**WRITTEN REQUEST A**
In the records, start at the line containing "Task: Open the Type Subnet dropdown" and go through their end. Replace "icon" with "button" there, keep everything else the same, and omit the pictures.

**PASSAGE GIVEN**
Fclones
Efficient Duplicate File Finder
Install / Use
/learn @pkolaczk/FclonesREADME
fclones
Efficient duplicate file finder and remover
This is the repo for command line fclones and its core libraries. For the desktop frontend, see fclones-gui.
fclones is a command line utility that identifies groups of identical files and gets rid
of the file copies you no longer need. It comes with plenty of configuration options for controlling
the search scope and offers many ways of removing duplicates. For maximum flexibility,
it integrates well with other Unix utilities like find and it speaks JSON, so you have a lot
of control over the search and cleanup process.
fclones treats your data seriously. You can inspect and modify the list of duplicate files before removing them.
There is also a --dry-run option that can tell you exactly what changes on the file system would be made.
fclones has been implemented in Rust with a strong focus on high performance on modern hardware.
It employs several optimization techniques not present in many other programs.
It adapts to the type of the hard drive, orders file operations by physical data placement on HDDs,
scans directory tree in parallel and uses prefix compression of paths to reduce memory consumption when working
with millions of files. It is also friendly to page-cache and does not push out your data out of cache.
As a result, fclones easily outperforms many other popular duplicate finders by a wide margin
on either SSD or HDD storage.
fclones is available on a wide variety of operating systems, but it works best on Linux.

**DATA RECORDS**

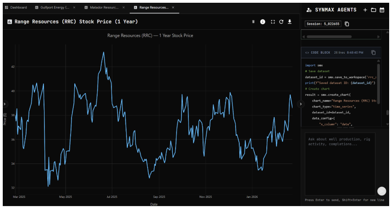The height and width of the screenshot is (207, 391).
Task: Delete chart using the trash icon
Action: point(253,22)
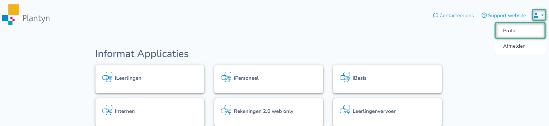Launch the iPersoneel application card
Image resolution: width=549 pixels, height=126 pixels.
(x=268, y=79)
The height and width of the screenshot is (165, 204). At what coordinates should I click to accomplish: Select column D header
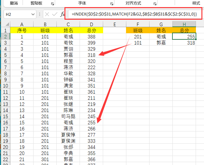click(x=92, y=24)
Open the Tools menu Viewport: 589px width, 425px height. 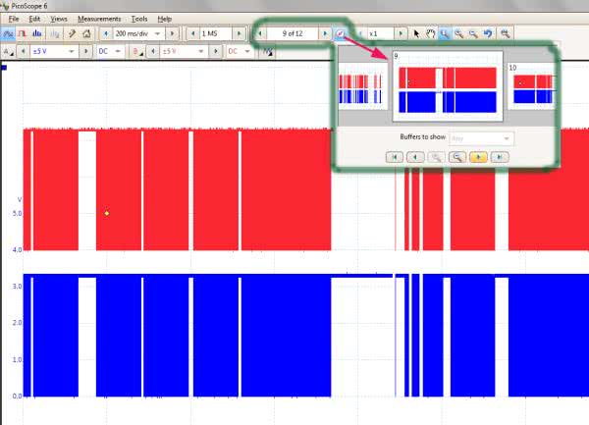tap(138, 19)
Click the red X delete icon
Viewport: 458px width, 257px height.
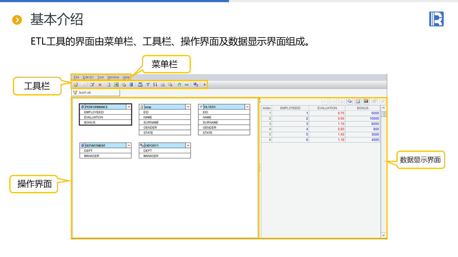pos(100,85)
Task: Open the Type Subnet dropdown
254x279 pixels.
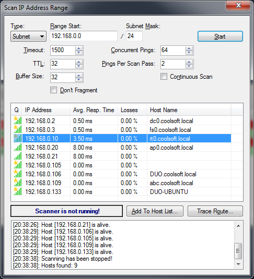Action: point(28,37)
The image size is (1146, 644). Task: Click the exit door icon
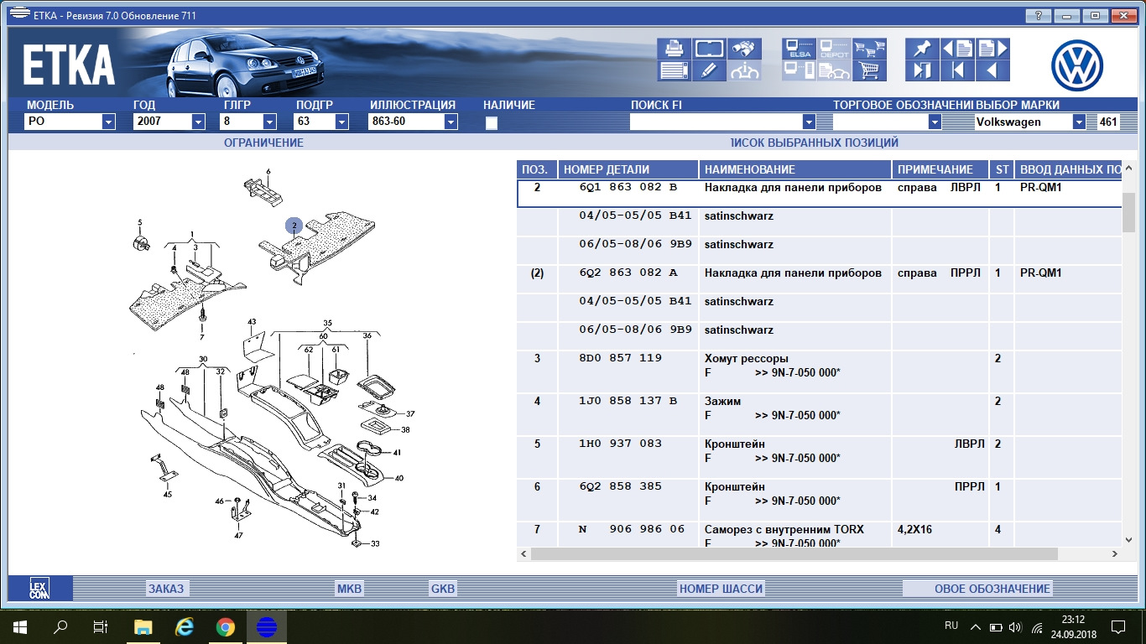click(922, 70)
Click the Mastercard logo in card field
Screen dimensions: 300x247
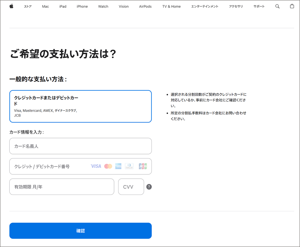108,166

**WRITTEN REQUEST B**
Answer these from the fclones passage:
(i) In which language has fclones been implemented?
(ii) Which option can tell you what changes on the file system would be made?
(iii) On which operating system does fclones work best?

**CORRECT RESPONSE A**
Task: Open the Type Subnet dropdown
254x279 pixels.
Action: point(28,37)
The image size is (1146, 644). Task: Click the exit door button
click(922, 70)
Click the Mastercard logo in card field
Screen dimensions: 300x247
108,166

**CORRECT RESPONSE B**
(i) Rust
(ii) --dry-run
(iii) Linux